» EXERCISE GOAL: Rewrite the lines from the line with "This screenshot has width=2045, height=1023." through the line with "Focus the first verification code digit box", changing "verification code" to "security code" and keeping everything else the same.

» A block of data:
>>>
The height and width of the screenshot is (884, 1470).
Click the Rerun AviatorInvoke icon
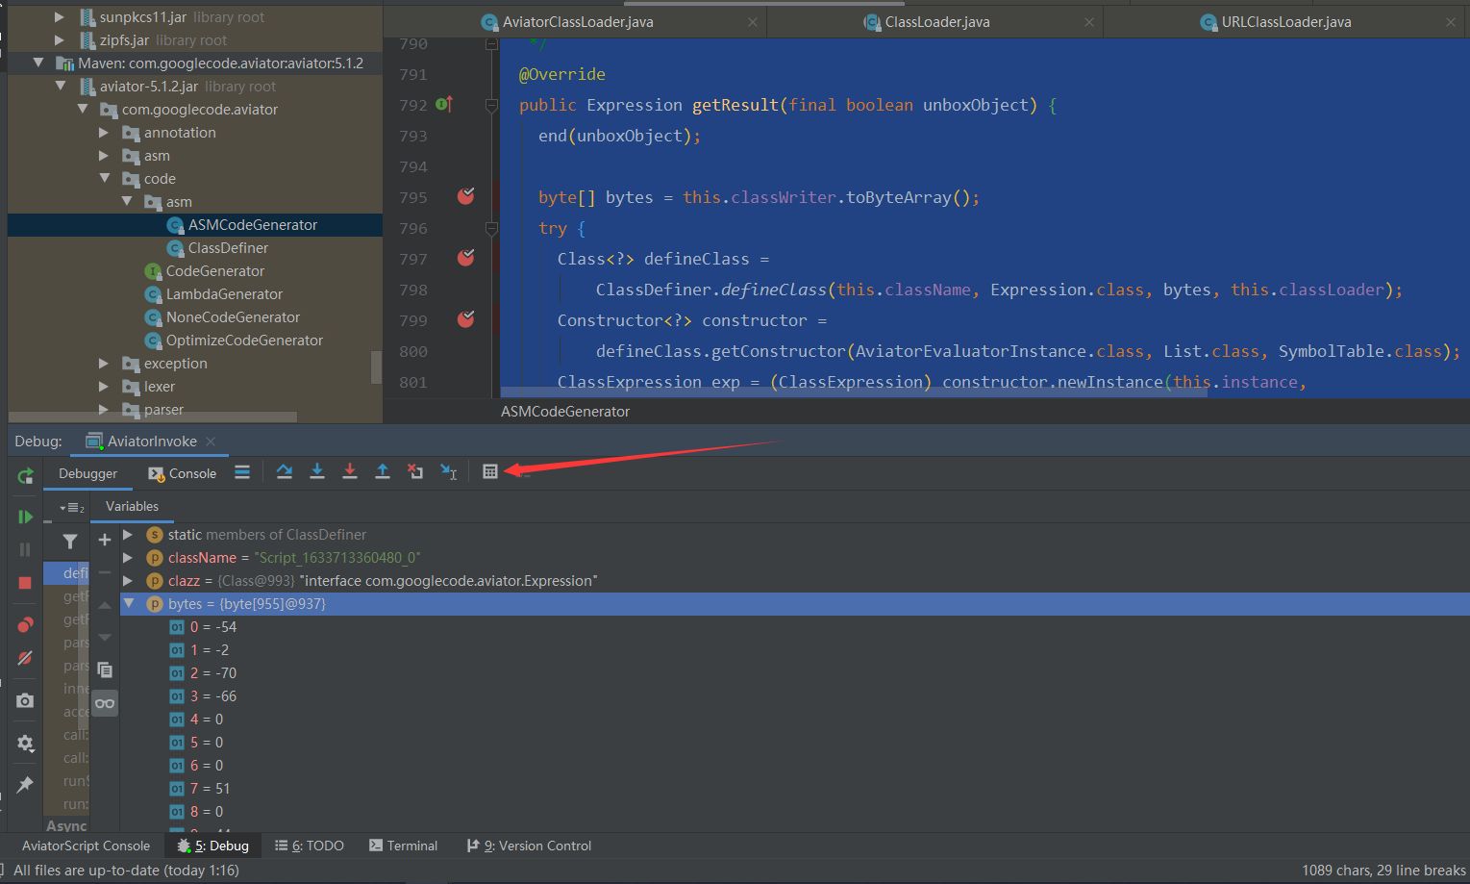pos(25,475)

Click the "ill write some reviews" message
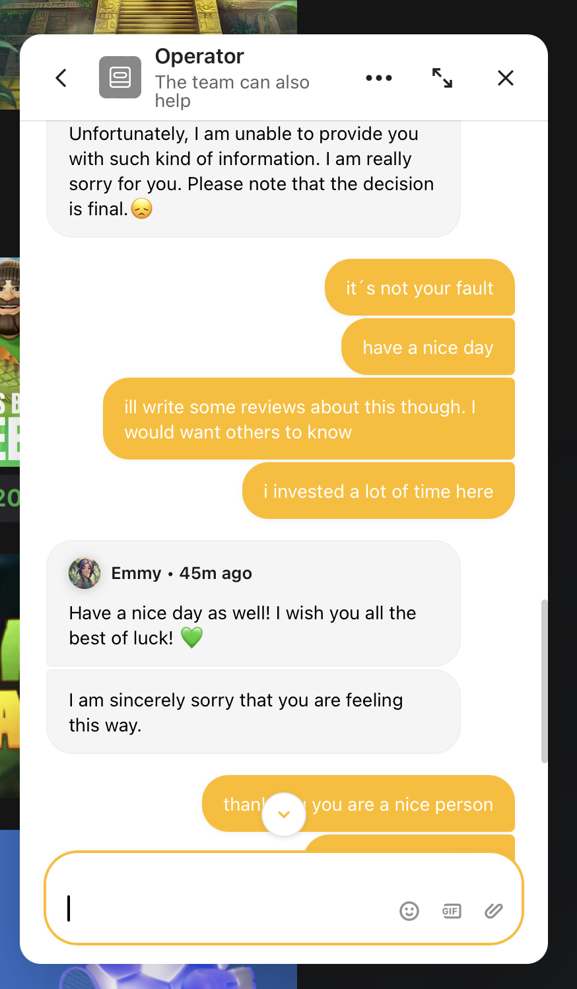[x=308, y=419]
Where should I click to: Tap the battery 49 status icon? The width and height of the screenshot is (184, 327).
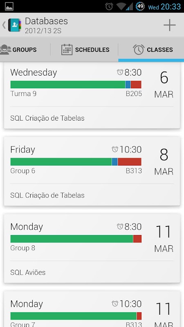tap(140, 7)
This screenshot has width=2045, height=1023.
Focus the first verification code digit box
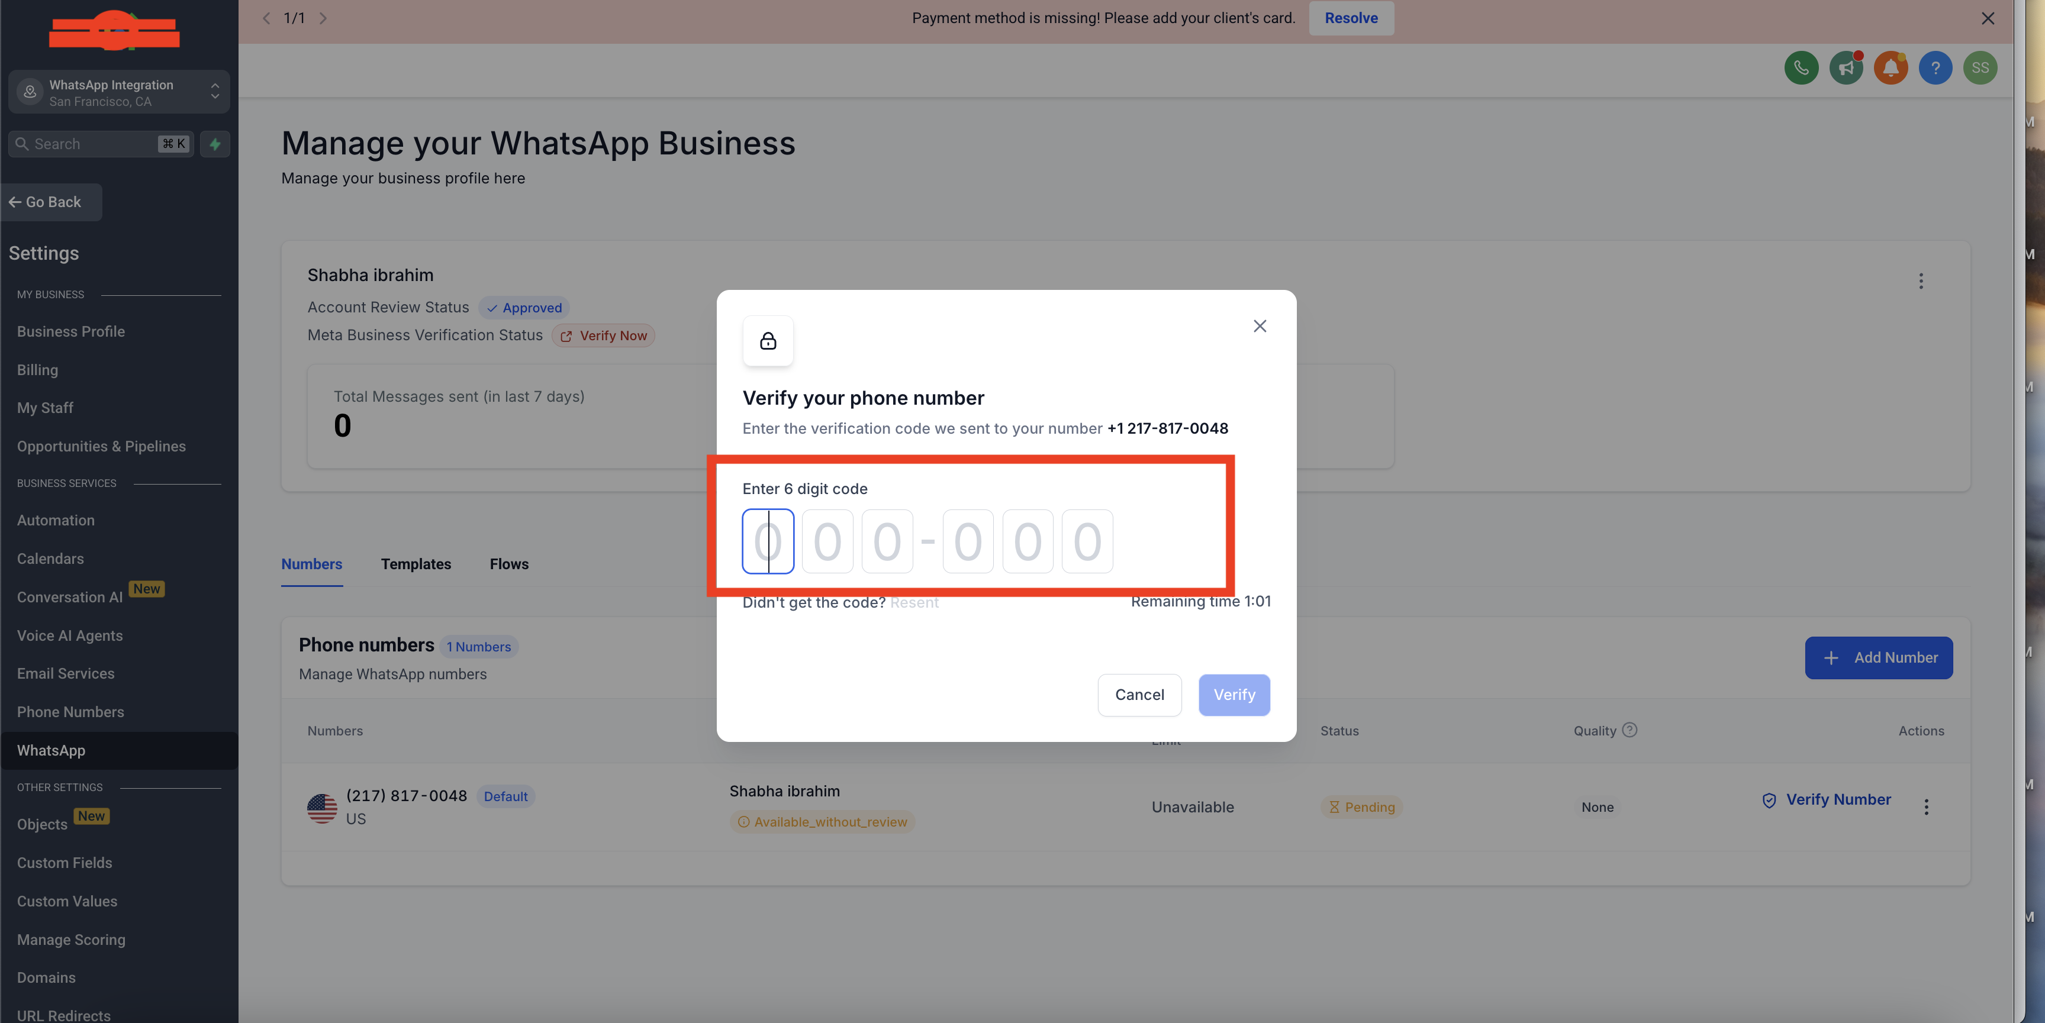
<<<
>>>
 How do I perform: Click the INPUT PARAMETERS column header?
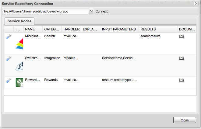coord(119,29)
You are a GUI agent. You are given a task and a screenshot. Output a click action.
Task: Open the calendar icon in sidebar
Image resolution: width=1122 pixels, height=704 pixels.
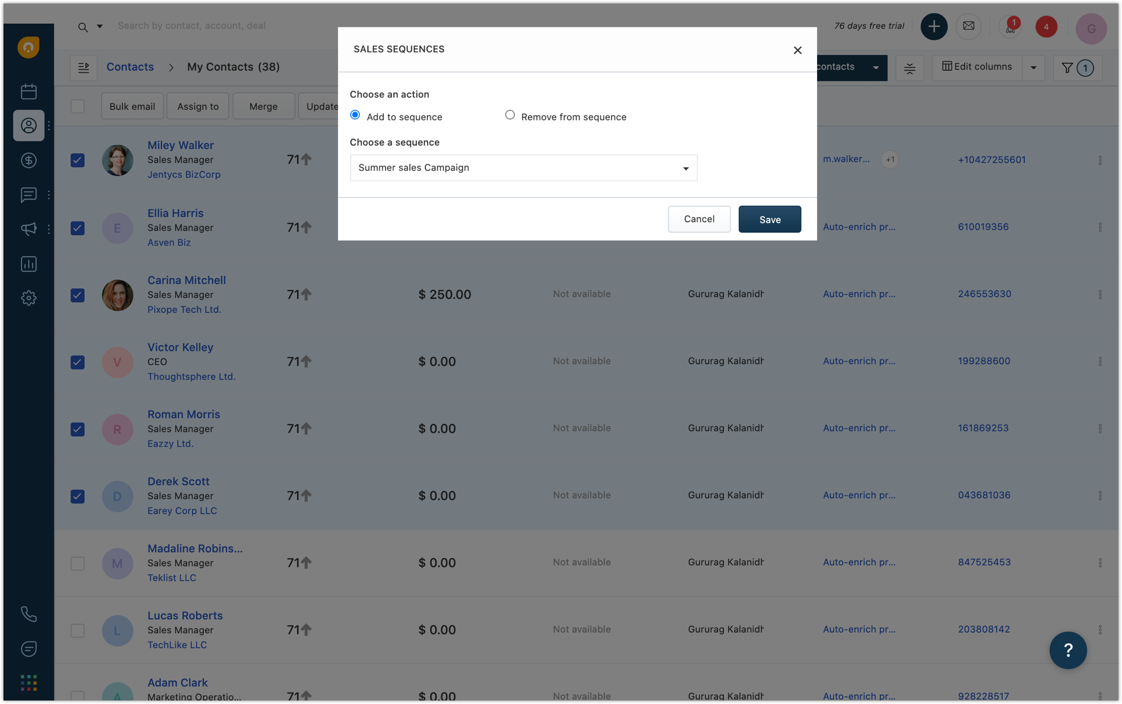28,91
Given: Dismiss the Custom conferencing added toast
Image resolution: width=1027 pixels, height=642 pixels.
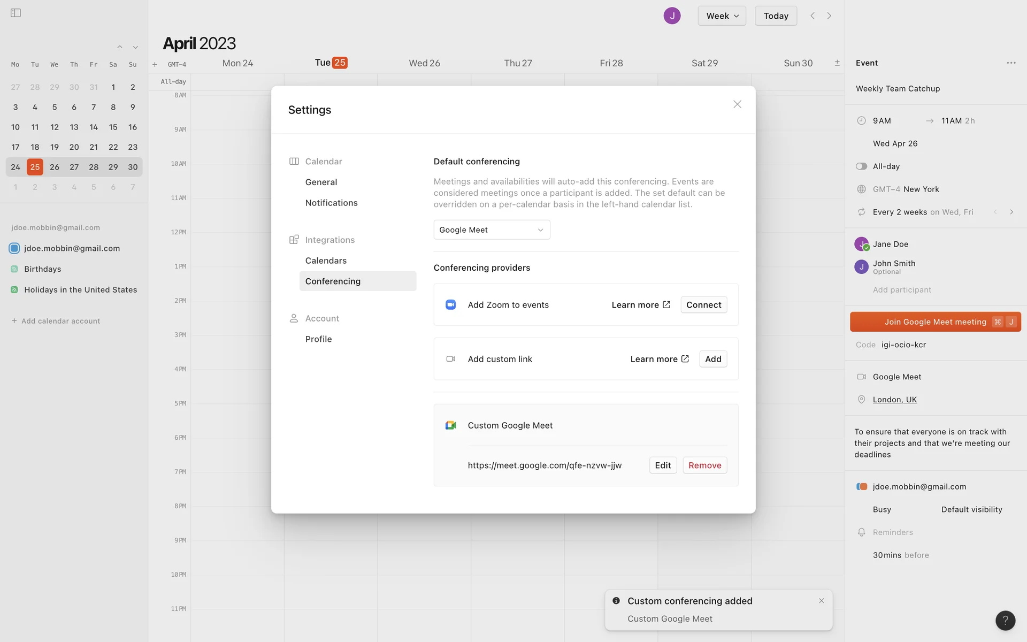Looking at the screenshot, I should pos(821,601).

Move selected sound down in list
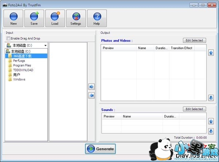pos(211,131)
<<<
» ANSWER TO THIS TASK:
This screenshot has width=2045, height=1023.
Focus the first security code digit box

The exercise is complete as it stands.